Note: This table shows the list of factors for adolescent pregnancy that are presented from 67 included studies. Several factors have a comparison that is in the parenthesis. For example, no religion (vs. Catholics) as a risk factor means that adolescents who have no religion are more likely to get pregnant than those who are Catholics.
3.2.1. Self-status
Self-status refers to a person's profile that directly tells his/her current situation such as current age, education, religion, income, and employment status. Many scholars have found a co-relationship between the teenager's age and pregnancy. By using multivariate statistical analyses, they have argued that age is positively associated with adolescent pregnancy (e.g., Alemayehu, Haider, & Habte, 2010; Calvert et al., 2013). Cross-sectional survey in Ghana and South Africa have shown similar findings that pregnant girls are older than non-pregnant girls (Agyei, Biritwum, Ashitey, & Hill, 2000). However, when it comes to unwanted or unintended pregnancy, younger adolescents have shown a higher likelihood of being pregnant than older adolescents or adults (e.g., Amoran, 2012).
Education is the most commonly associated factor in many studies. They have shown that a higher level of educational attainment or more schooling is a protective factor against pregnancy (e.g., Gupta & Mahy, 2003; Sahoo, 2011). Adolescents who have no formal education or lower level of education, or who are not enrolled in school have a higher likelihood of being pregnant (Gomes, Speizer, Gomes, Oliveira, & Moura, 2008; Omar et al., 2010). Long-term school absences, temporary dropout of school, and school failure are also risk factors for pregnancy (e.g., Almeida, Aquino, & Barros, 2006; Gigante, Victora, Gonçalves, Lima, & Barros, 2004). Being a student has been found to be a protective factor against pregnancy in several studies (e.g., Beguy, Mumah, & Gottschalk, 2014). However, another study has found that being a student makes them vulnerable to pregnancy compared to adolescents with a decent job (Amoran, 2012). It has also been reported that adolescents who attend public schools are more likely to be pregnant than those who attend private schools (Moron-Duarte, Latorre, & Rafael Tovar, 2014). The possible reason for this result would be more disadvantaged students at a public school than private school due to the higher cost of private school tuition than that of public school.

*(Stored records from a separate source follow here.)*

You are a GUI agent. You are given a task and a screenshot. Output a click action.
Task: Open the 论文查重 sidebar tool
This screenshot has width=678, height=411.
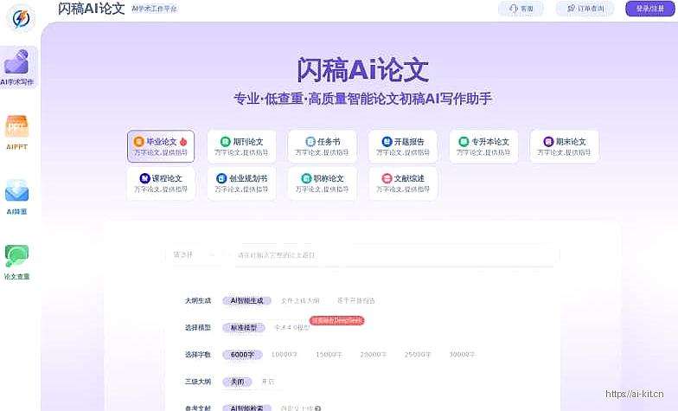(x=17, y=262)
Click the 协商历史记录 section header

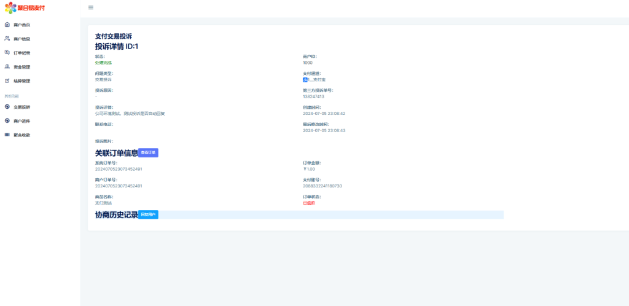click(116, 214)
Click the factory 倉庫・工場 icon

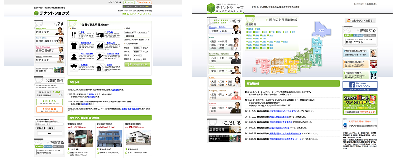pos(101,45)
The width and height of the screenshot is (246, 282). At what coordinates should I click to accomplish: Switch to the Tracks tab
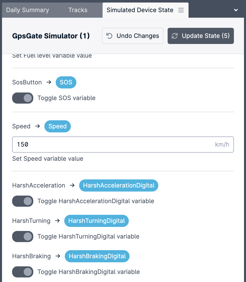[x=78, y=10]
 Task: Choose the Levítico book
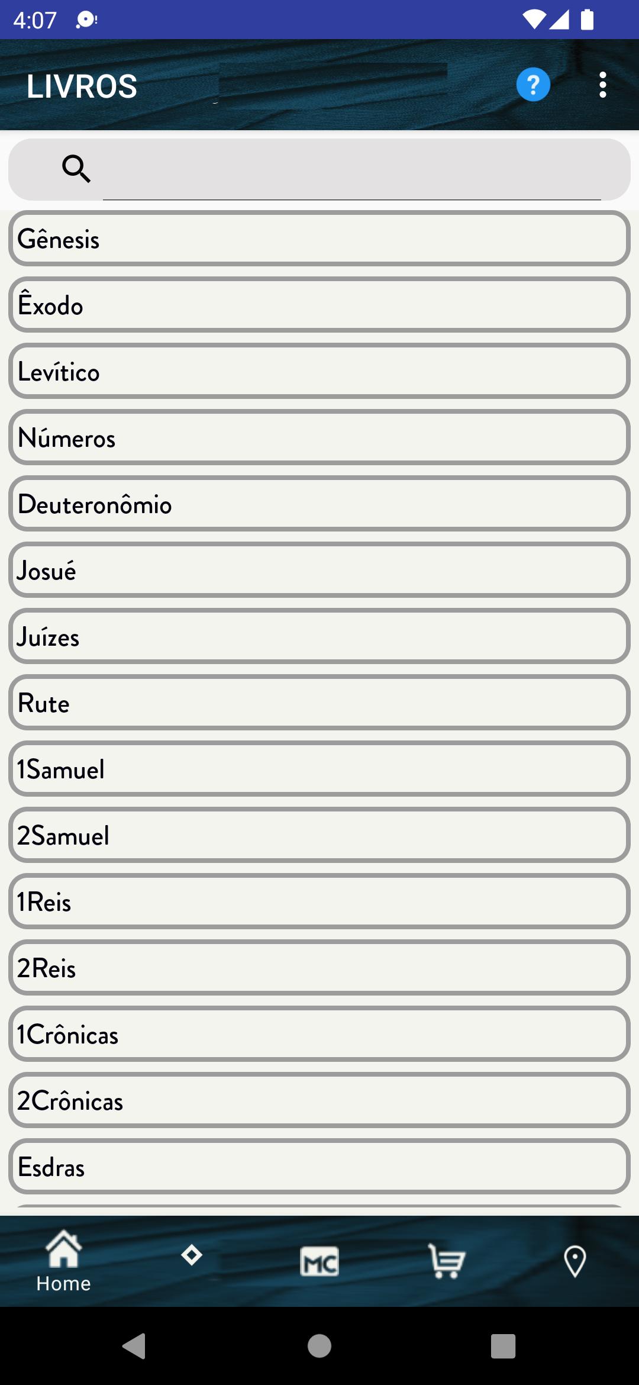tap(320, 371)
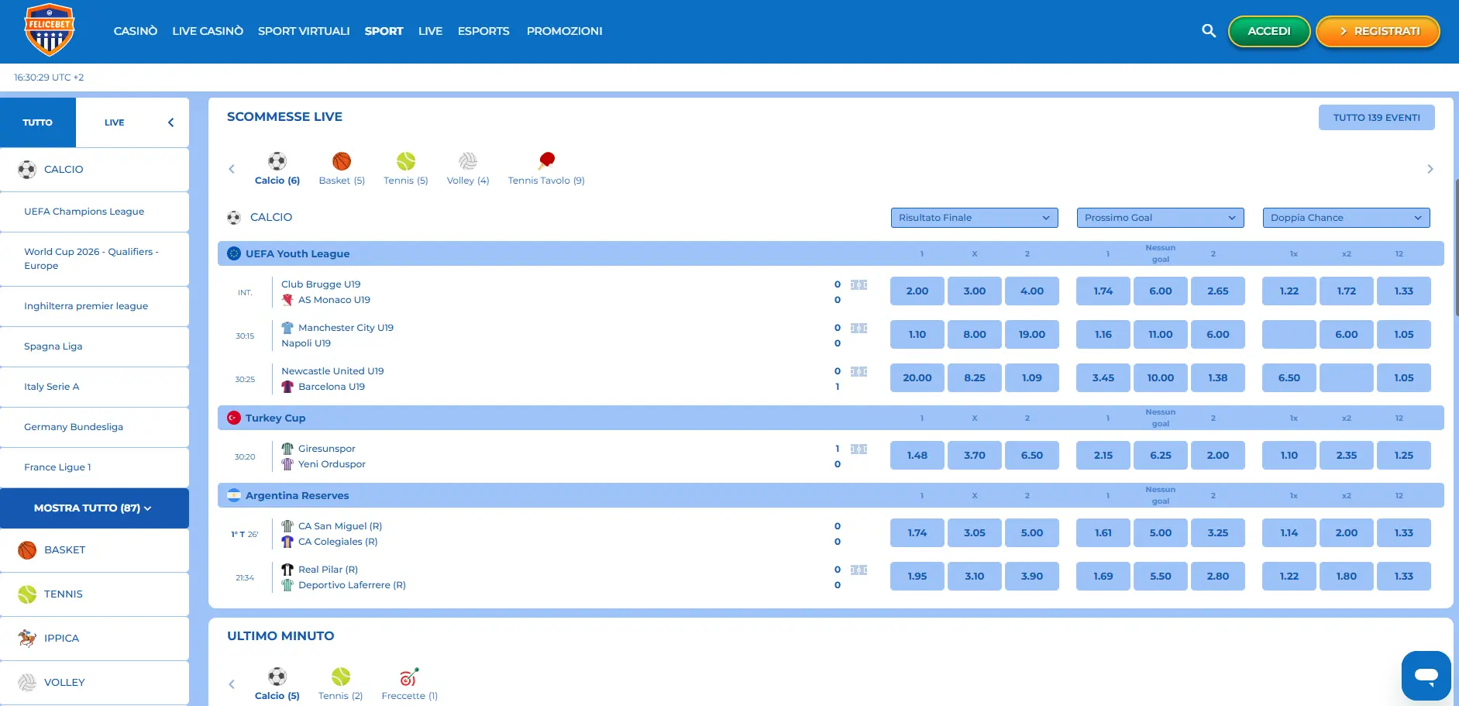Open match stats icon for Club Brugge U19
This screenshot has width=1459, height=706.
(859, 284)
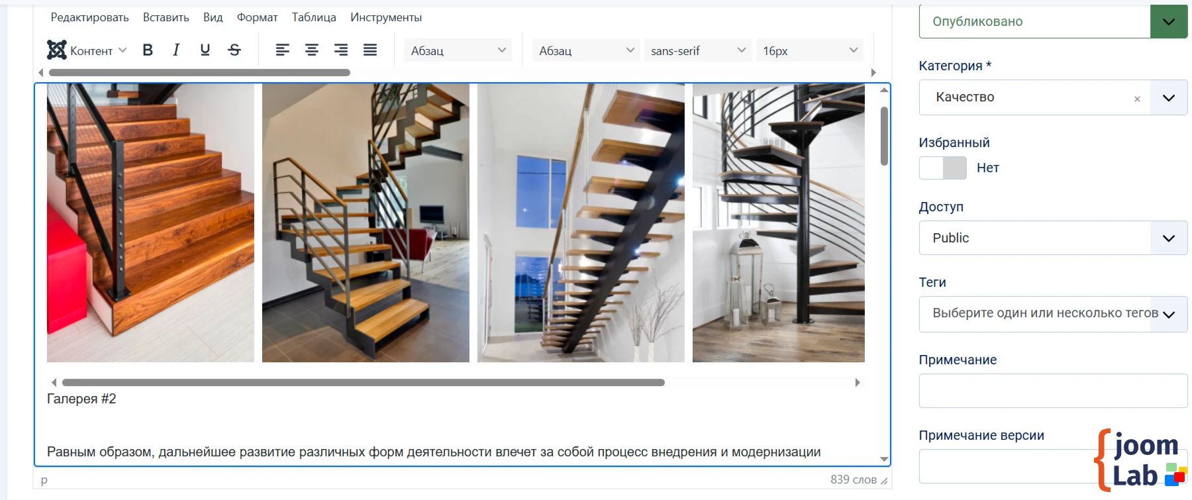1192x500 pixels.
Task: Toggle italic text formatting
Action: (176, 50)
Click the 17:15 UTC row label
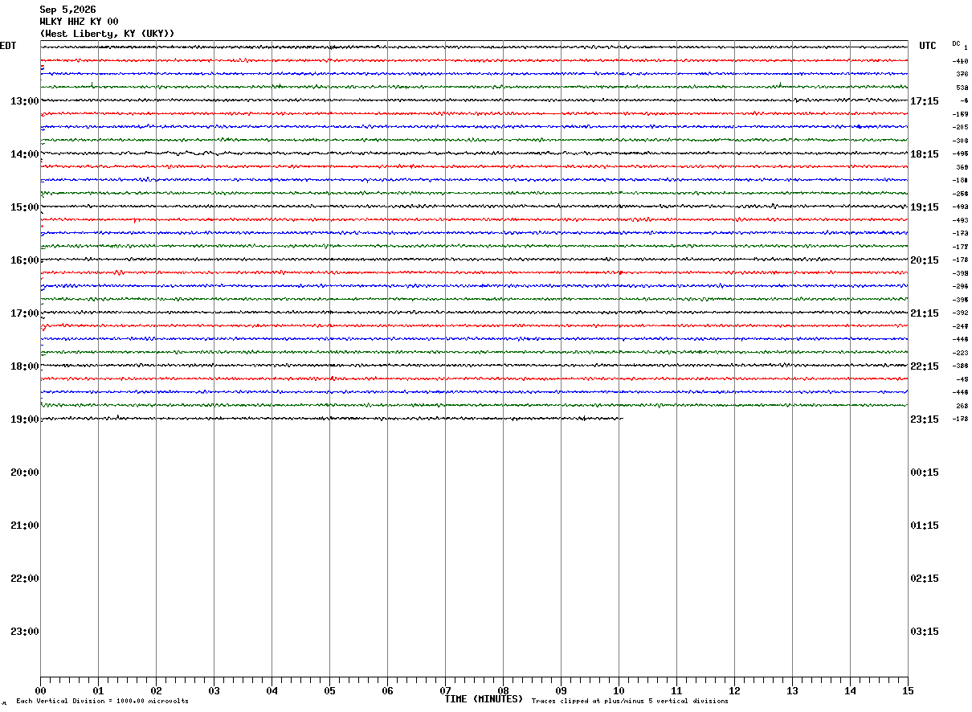This screenshot has width=972, height=712. (x=924, y=101)
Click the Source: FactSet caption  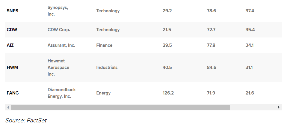(x=26, y=120)
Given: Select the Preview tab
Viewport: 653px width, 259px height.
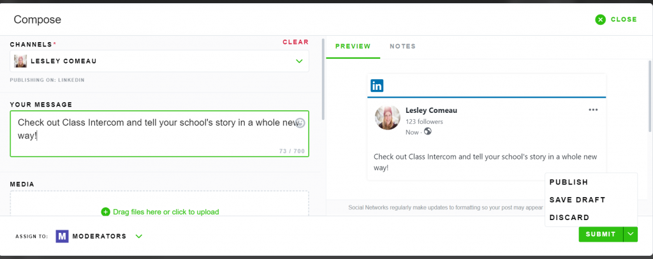Looking at the screenshot, I should 353,46.
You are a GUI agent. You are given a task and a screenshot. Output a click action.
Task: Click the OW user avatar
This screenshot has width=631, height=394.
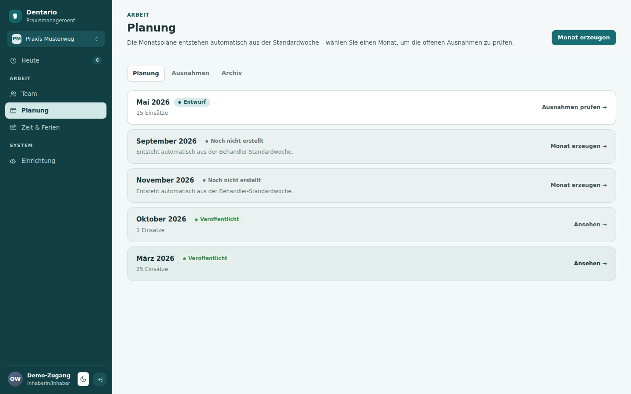coord(15,379)
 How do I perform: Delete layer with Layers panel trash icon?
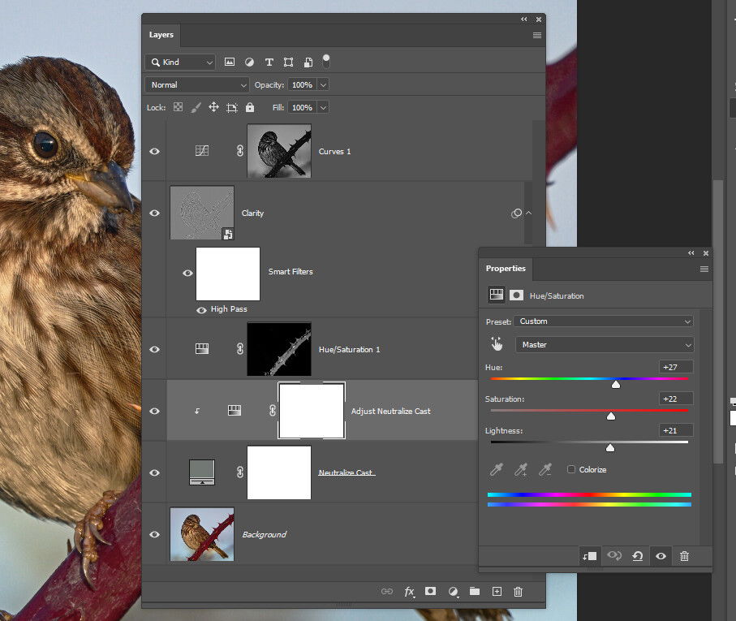point(519,592)
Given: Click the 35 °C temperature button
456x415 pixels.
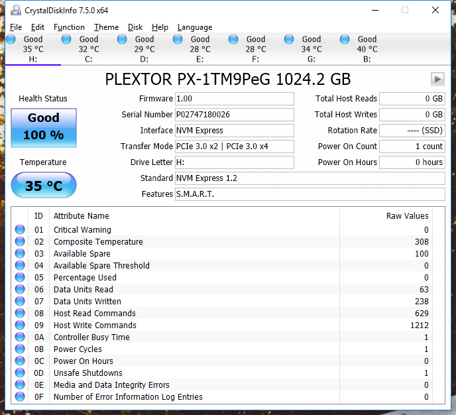Looking at the screenshot, I should point(44,186).
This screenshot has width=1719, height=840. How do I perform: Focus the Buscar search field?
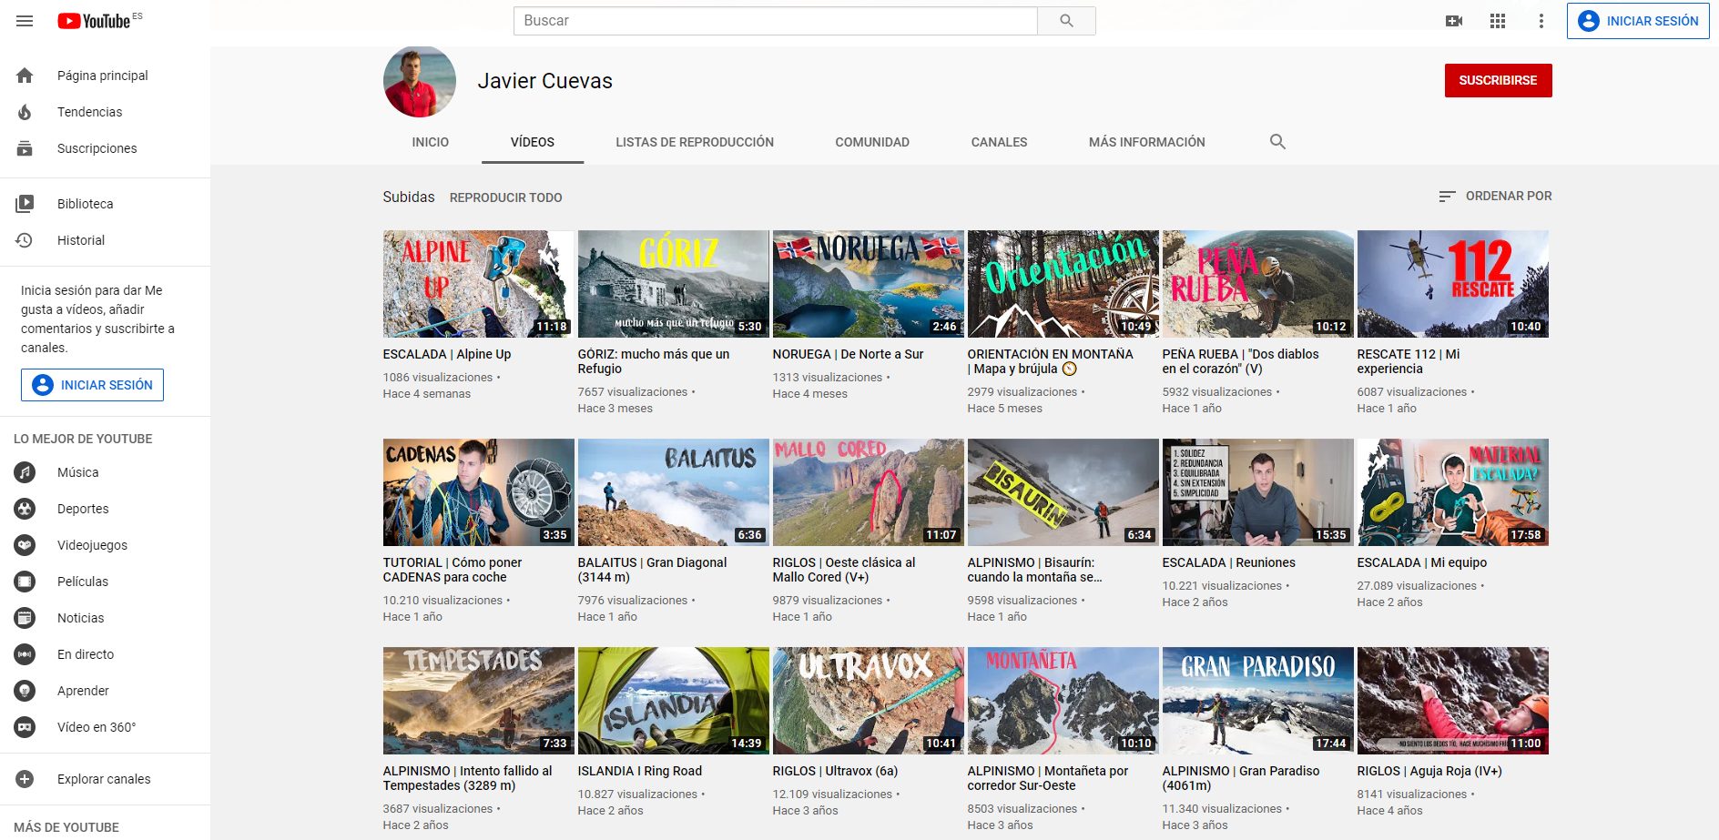click(775, 21)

Also, the studies have shown a significant co-relationship between economic status and adolescent pregnancy. Adolescents with low economic status, poverty, and smaller income are more likely to become pregnant than their counterparts (Maswikwa, Richter, Kaufman, & Nandi, 2015; McHunu, Peltzer, Tutshana, & Seutlwadi, 2012). Income inequality is also a risk factor for adolescent pregnancy (Chiavegatto Filho & Kawachi, 2015). However, some studies have shown no association between income and pregnancy. For example, Marteleto, Lam, and Ranchhod (2008) have studied 3916 young people in South Africa and found that income is not significantly related to pregnancy.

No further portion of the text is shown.